Paolo Biasi, 72 anni, nome in codice “La Sfinge”, superboss della Fondazione Cariverona, è uno degli uomini più potenti della finanza italiana. L’Ente che presiede, forte di un pacchetto del 5 per cento di Unicredit, ha giocato un ruolo decisivo nel ribaltone che nei mesi scorsi ha messo fuori gioco Alessandro Profumo. Capita che Biasi, che è anche imprenditore, sia inciampato in un’inchiesta giudiziaria per il fallimento di un’azienda di famiglia. L’accusa è bancarotta preferenziale.

Problema: lo statuto della fondazione prevede la sospensione dei consiglieri in caso di condanna in primo grado. Biasi, in sella da quasi vent’anni, poteva farsi da parte in attesa che venissero chiariti i fatti. In altri tempi sarebbe successo così. Che credibilità può avere un banchiere accusato di bancarotta? E invece, com’era prevedibile, è arrivato il salvagente.

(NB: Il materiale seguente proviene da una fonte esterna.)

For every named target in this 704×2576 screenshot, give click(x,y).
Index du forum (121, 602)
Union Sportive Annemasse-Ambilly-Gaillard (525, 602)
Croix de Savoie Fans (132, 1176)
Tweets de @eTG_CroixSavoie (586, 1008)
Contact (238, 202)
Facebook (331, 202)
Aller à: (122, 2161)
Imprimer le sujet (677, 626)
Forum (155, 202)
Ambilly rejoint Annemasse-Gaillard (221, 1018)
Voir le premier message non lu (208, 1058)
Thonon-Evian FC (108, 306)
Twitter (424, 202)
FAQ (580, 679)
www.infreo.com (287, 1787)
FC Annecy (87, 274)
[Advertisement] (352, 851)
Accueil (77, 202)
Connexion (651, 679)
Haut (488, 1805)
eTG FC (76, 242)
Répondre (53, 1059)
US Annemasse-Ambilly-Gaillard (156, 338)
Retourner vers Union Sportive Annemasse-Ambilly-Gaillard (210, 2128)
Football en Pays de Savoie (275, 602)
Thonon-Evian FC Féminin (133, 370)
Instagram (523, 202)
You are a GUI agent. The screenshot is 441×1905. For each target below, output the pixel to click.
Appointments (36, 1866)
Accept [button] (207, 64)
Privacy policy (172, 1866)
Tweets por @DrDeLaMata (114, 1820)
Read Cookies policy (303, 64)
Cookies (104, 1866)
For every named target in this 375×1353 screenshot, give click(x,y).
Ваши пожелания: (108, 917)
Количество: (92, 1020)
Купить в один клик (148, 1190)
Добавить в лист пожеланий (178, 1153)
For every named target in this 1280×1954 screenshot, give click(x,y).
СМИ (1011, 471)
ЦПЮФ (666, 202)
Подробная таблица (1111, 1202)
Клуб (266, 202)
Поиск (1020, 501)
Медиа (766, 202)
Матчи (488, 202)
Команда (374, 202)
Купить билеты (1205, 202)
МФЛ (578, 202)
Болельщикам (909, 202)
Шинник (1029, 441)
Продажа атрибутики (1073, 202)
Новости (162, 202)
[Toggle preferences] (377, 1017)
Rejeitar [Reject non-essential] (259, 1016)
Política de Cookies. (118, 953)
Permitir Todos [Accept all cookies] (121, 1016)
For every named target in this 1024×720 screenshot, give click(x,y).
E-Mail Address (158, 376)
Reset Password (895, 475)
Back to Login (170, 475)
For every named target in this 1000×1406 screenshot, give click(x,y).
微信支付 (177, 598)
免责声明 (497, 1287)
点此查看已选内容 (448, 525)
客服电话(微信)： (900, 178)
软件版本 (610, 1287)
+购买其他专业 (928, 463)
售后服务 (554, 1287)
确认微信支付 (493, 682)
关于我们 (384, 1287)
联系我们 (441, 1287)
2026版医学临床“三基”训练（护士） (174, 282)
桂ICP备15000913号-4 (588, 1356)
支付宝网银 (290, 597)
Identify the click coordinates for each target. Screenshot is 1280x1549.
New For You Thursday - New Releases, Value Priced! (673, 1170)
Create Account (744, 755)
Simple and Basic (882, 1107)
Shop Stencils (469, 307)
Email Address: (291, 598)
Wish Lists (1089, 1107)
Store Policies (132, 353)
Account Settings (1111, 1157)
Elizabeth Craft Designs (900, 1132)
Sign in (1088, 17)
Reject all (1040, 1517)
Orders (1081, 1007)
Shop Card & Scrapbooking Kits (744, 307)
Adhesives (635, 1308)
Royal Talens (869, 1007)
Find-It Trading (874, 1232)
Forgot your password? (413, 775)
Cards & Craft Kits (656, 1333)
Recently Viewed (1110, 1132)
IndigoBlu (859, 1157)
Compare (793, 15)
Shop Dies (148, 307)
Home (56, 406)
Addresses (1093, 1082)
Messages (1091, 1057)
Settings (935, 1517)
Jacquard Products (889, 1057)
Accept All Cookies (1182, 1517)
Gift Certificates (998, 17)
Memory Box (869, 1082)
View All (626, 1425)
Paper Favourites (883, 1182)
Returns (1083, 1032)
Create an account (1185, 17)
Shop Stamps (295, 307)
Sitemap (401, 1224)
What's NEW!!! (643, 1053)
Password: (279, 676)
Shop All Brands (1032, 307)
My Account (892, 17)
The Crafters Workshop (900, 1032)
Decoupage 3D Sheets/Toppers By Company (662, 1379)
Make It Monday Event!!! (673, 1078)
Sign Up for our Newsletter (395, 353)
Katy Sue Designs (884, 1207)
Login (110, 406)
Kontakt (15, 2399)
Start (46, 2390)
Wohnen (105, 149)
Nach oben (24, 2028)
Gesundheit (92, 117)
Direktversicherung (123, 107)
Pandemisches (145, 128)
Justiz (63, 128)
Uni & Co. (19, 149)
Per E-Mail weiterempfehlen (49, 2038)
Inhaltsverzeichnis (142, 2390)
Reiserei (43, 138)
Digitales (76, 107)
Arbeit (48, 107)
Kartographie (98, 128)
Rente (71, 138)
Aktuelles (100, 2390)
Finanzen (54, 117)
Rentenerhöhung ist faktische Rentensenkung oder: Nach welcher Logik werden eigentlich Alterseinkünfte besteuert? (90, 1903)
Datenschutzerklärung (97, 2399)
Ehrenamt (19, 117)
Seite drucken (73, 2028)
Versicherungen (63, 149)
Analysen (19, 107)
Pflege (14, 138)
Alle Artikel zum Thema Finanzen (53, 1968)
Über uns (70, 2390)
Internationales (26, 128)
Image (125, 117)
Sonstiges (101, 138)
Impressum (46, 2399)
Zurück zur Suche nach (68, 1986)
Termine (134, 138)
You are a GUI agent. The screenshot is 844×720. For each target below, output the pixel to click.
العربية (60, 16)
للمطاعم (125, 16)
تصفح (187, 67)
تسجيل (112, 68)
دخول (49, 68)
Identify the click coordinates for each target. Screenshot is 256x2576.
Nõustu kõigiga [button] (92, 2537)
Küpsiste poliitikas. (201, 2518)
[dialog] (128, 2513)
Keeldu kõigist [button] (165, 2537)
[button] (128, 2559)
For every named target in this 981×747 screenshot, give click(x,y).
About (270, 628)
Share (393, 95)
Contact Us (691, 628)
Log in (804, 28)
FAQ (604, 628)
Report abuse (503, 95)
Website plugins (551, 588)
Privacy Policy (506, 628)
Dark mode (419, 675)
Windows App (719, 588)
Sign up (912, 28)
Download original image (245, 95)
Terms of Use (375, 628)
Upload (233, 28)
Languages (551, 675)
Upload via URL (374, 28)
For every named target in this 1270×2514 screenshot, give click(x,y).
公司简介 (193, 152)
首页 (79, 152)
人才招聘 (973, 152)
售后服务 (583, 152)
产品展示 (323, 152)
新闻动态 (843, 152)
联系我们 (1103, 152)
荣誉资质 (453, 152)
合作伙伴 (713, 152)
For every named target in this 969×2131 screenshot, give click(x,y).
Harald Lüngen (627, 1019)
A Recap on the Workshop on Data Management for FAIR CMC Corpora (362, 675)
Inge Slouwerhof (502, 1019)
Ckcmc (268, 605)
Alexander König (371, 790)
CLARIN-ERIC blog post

Con l’appoggio del sindaco leghista di Verona Flavio Tosi, socio pesante della Fondazione, venerdì scorso l’ente ha varato una modifica dello statuto. Adesso il consigliere condannato in primo grado viene sospeso, ma il consiglio generale della Fondazione ha la facoltà di reintegrarlo immediatamente. “Abbiamo adeguato il regolamento a quanto è previsto dalla disciplina generale su banche e assicurazioni”, questa in breve la spiegazione ufficiale che arriva da Verona.

Proprio così: gli amministratori di banche e assicurazioni condannati in primo grado possono essere reintegrati dagli azionisti. Cioè, di solito, quegli stessi poteri forti che li hanno nominati la prima volta. Lo abbiamo visto negli anni scorsi per Cesare Geronzi, rimesso prontamente sul trono di Capitalia e di Mediobanca dopo un paio di scivoloni giudiziari. E Biasi può essere da meno di Geronzi? No, ovviamente. Ed ecco la norma salvapoltrona. “Un lavoro ben fatto”, ha commentato il leghista Tosi.